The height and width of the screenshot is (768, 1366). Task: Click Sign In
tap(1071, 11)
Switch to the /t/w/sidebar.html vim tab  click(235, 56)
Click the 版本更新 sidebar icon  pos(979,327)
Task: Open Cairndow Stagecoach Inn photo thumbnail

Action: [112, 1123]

--

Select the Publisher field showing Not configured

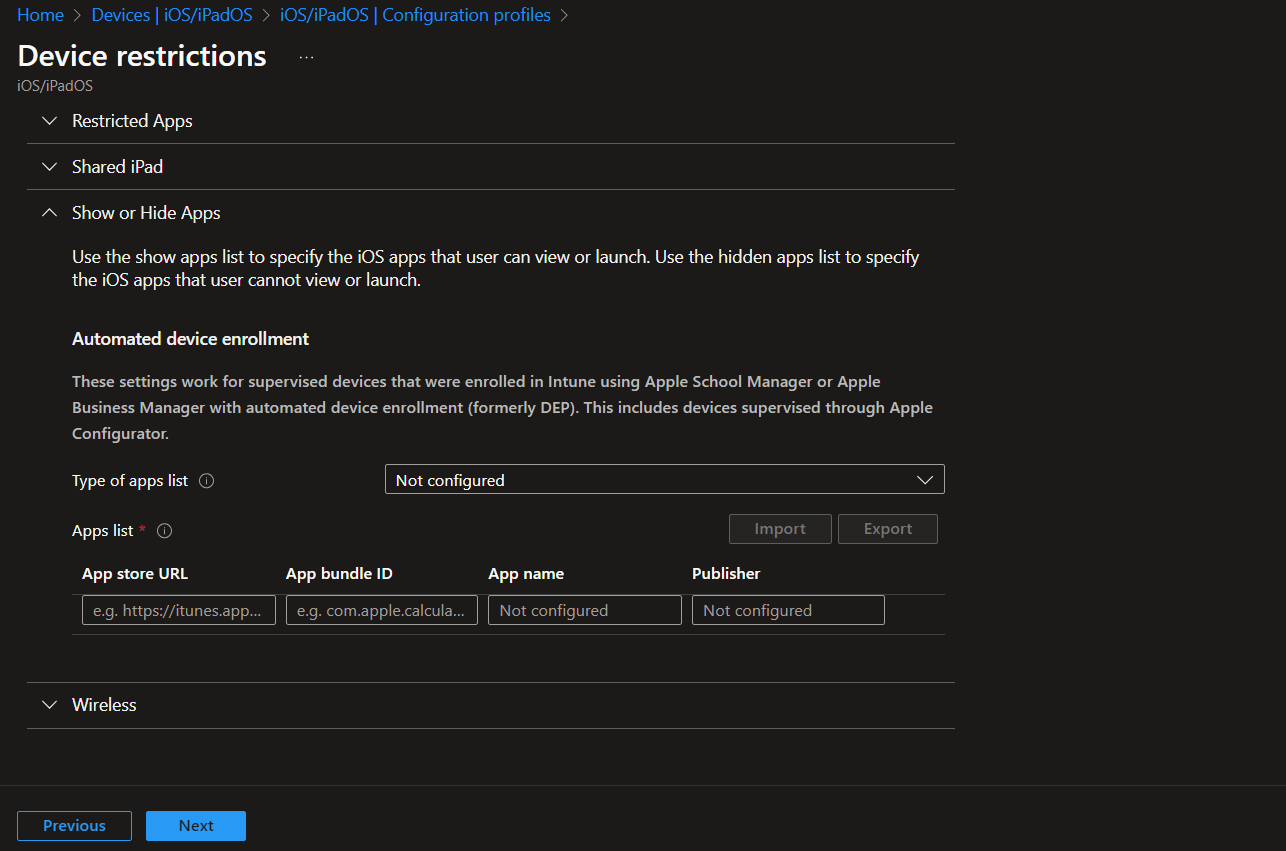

--

### Your objective
Calculate the number of lines above that include the word "sidebar", giving that number by itself.

### Answer to the problem
2